Cosa fare
a) Riscrivi in forma di elenco il paragrafo del brano sulla politica ambientale che comincia con "Nel ventennio successivo", mantenendone i fatti principali.
b) Nei record sostituisci "Screen dimensions" con "Screen size" e riportali con tutto il resto invariato, senza includere le immagini.

Brano
────────────────────────────────────────
A causa dell’inadeguatezza delle misure ambientali nazionali (misure a posteriori), si è sentita l’urgenza di definire una nuova politica ambientale a livello mondiale e una normativa giuridica ad essa ispirata. Ciò ha portato gli Stati a sottoscrivere convenzioni multilaterali, regionali, bilaterali e all’adozione di strumenti per la tutela dell’ambiente.
Sfondo storico
Dagli anni ’70, la protezione dell’ambiente è stata gradualmente presa in considerazione dalla comunità internazionale, fino ad essere considerata una questione globale. La Dichiarazione della Conferenza delle Nazioni Unite sull’ambiente umano (UNCHE) di Stoccolma nel 1972 ha sottolineato l’inizio di una consapevolezza internazionale e istituzionale dei problemi ambientali. Infatti, nella dichiarazione finale si legge che: “Siamo arrivati a un punto nella storia in cui dobbiamo regolamentare le nostre azioni verso il mondo intero, tenendo conto prima di tutto delle loro ricadute sull’ambiente ”[1].
Da allora, la protezione e il miglioramento dell’ambiente sono diventati, nelle intenzioni delle Nazioni Unite, una priorità di fondamentale importanza, una condizione preliminare per il benessere dei popoli e il progresso del mondo intero. Una priorità che obbliga tutti ad assumersi le proprie responsabilità, dai cittadini alle comunità, dalle imprese alle istituzioni.
Nel ventennio successivo, questa consapevolezza ha dato vita a numerosi studi e ricerche scientifiche sullo stato di salute del pianeta, anche in virtù dell’istituzione di organi qualii: l’UNEP (United Nations Environment Programme), che, insieme all’UNDP (United Nations Development Programme), FAO, UNESCO e IUCN (International Union for Conservation of Nature), costituisce uno dei più importanti riferimenti per lo sviluppo sostenibile a livello mondiale; la Brundtland Commission on Environment and Development, nota anche come WCED (World Commission on Environment and Development); l’IPCC (Intergovernmental Panel on Climate Change).
────────────────────────────────────────
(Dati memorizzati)
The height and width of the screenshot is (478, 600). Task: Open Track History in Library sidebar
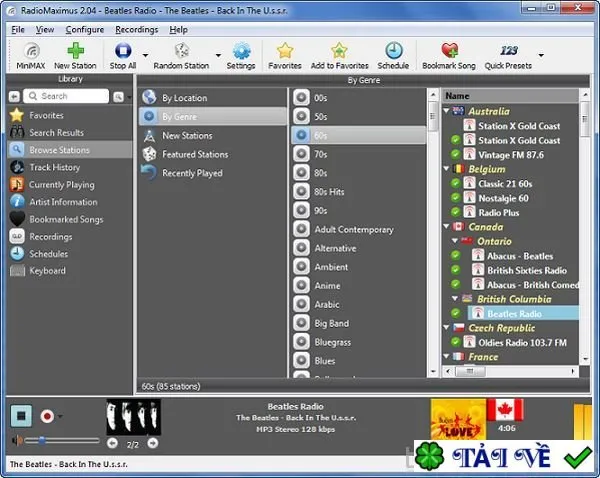coord(54,167)
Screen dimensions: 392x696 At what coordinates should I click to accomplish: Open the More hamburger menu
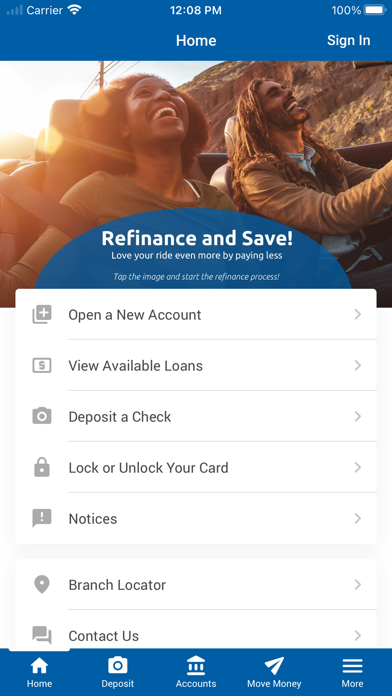click(x=352, y=672)
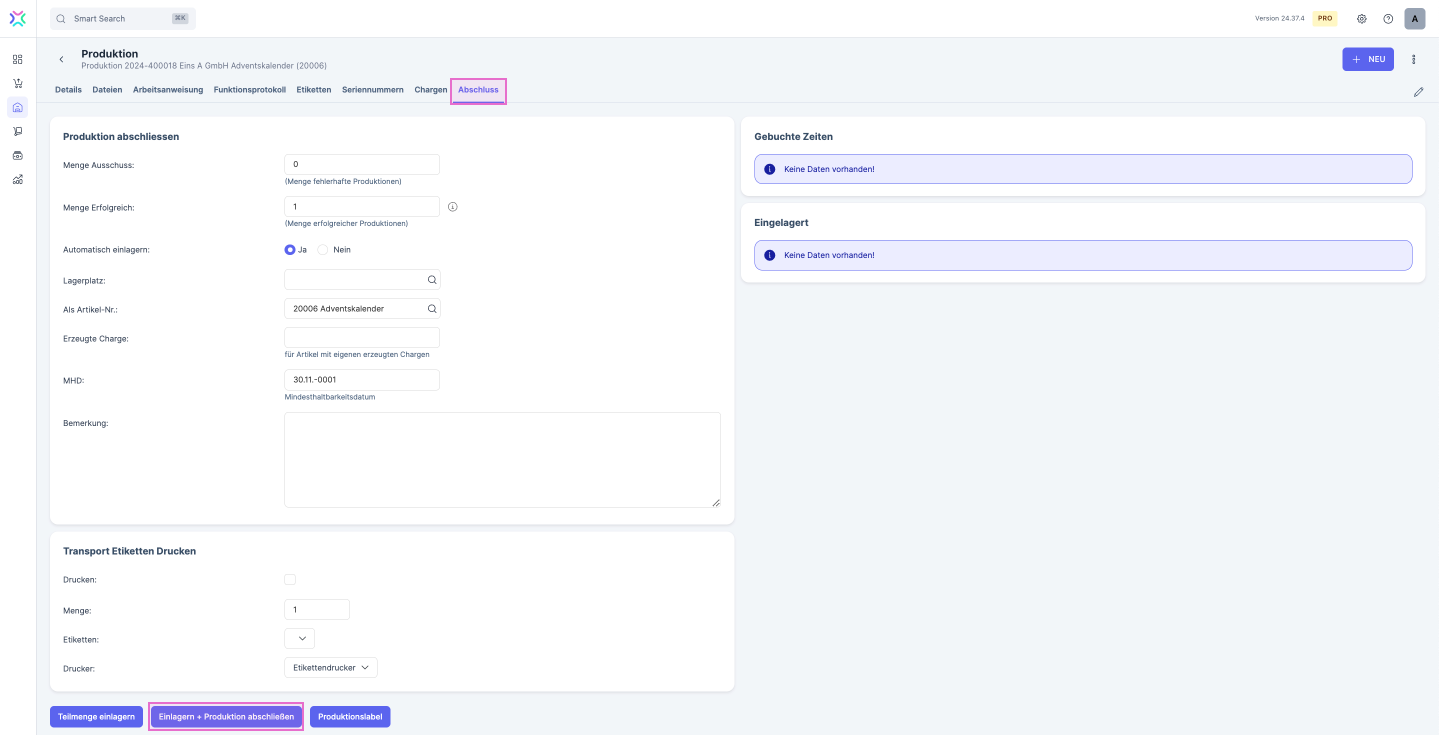Viewport: 1439px width, 735px height.
Task: Enable the Drucken checkbox
Action: [x=290, y=579]
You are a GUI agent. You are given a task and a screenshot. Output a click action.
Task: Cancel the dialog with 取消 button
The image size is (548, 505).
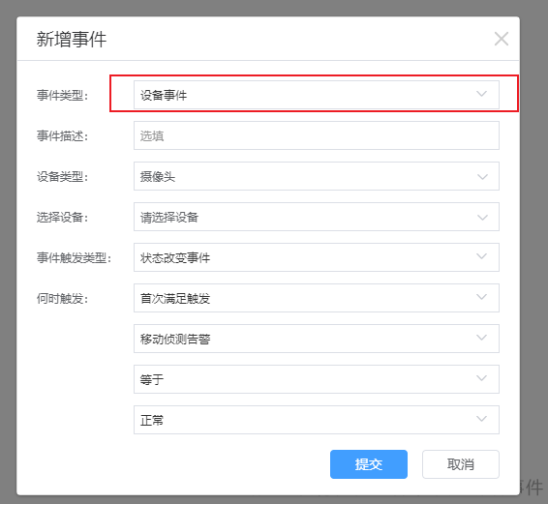point(461,464)
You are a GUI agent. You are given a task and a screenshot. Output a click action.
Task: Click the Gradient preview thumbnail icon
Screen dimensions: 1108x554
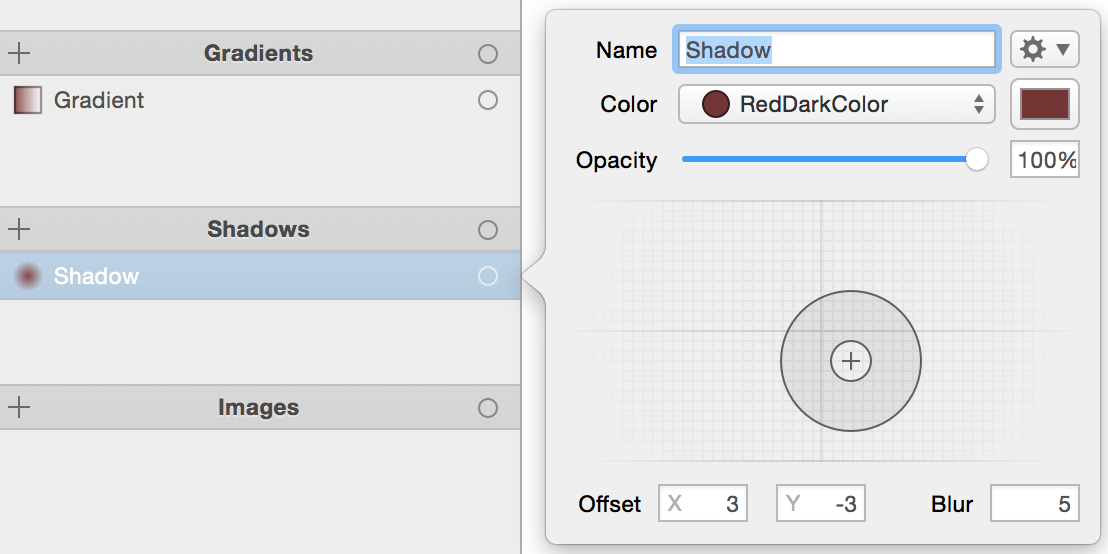point(28,100)
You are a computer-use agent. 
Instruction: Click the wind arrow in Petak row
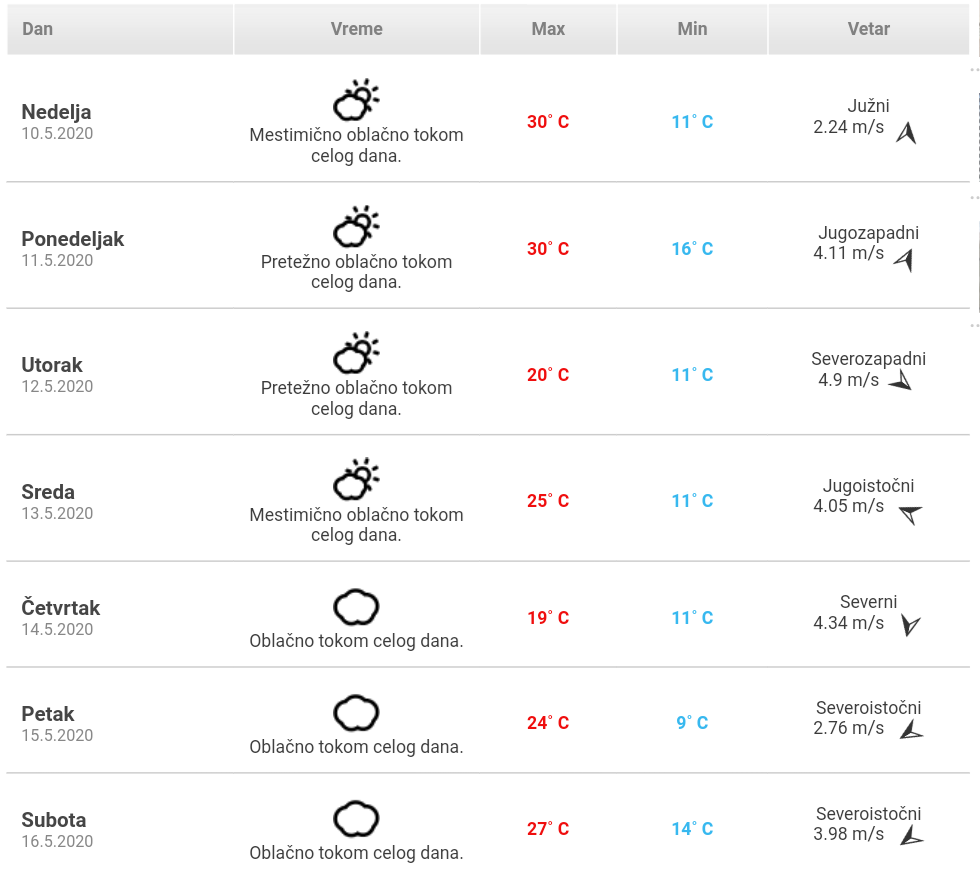tap(910, 731)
────────────────────────────────────────
Risultati in ordine
a)
- Nei vent'anni successivi, questa consapevolezza ha dato origine a numerosi studi e ricerche scientifiche sullo stato di salute del pianeta.
- Vi ha contribuito l'istituzione di diversi organi:
  - l'UNEP (United Nations Environment Programme), che con UNDP, FAO, UNESCO e IUCN (International Union for Conservation of Nature) è uno dei più importanti riferimenti mondiali per lo sviluppo sostenibile;
  - la Brundtland Commission on Environment and Development, nota anche come WCED (World Commission on Environment and Development);
  - l'IPCC (Intergovernmental Panel on Climate Change).

b)
The height and width of the screenshot is (478, 600). Task: Open Track History in Library sidebar
coord(54,167)
Screen size: 392x696 At what coordinates should I click to accomplish: Open the More hamburger menu
click(x=352, y=672)
Viewport: 1439px width, 735px height.
Task: Enable the Drucken checkbox
Action: [x=290, y=579]
You are a GUI agent. You are given a task and a screenshot. Output a click action.
Task: Cancel the dialog with 取消 button
The image size is (548, 505).
point(461,464)
You are a GUI agent. You are given a task and a screenshot. Output a click action.
Task: Click the Gradient preview thumbnail icon
Screen size: 1108x554
point(28,100)
You are a computer-use agent. 
Instruction: Click the wind arrow in Petak row
tap(910, 731)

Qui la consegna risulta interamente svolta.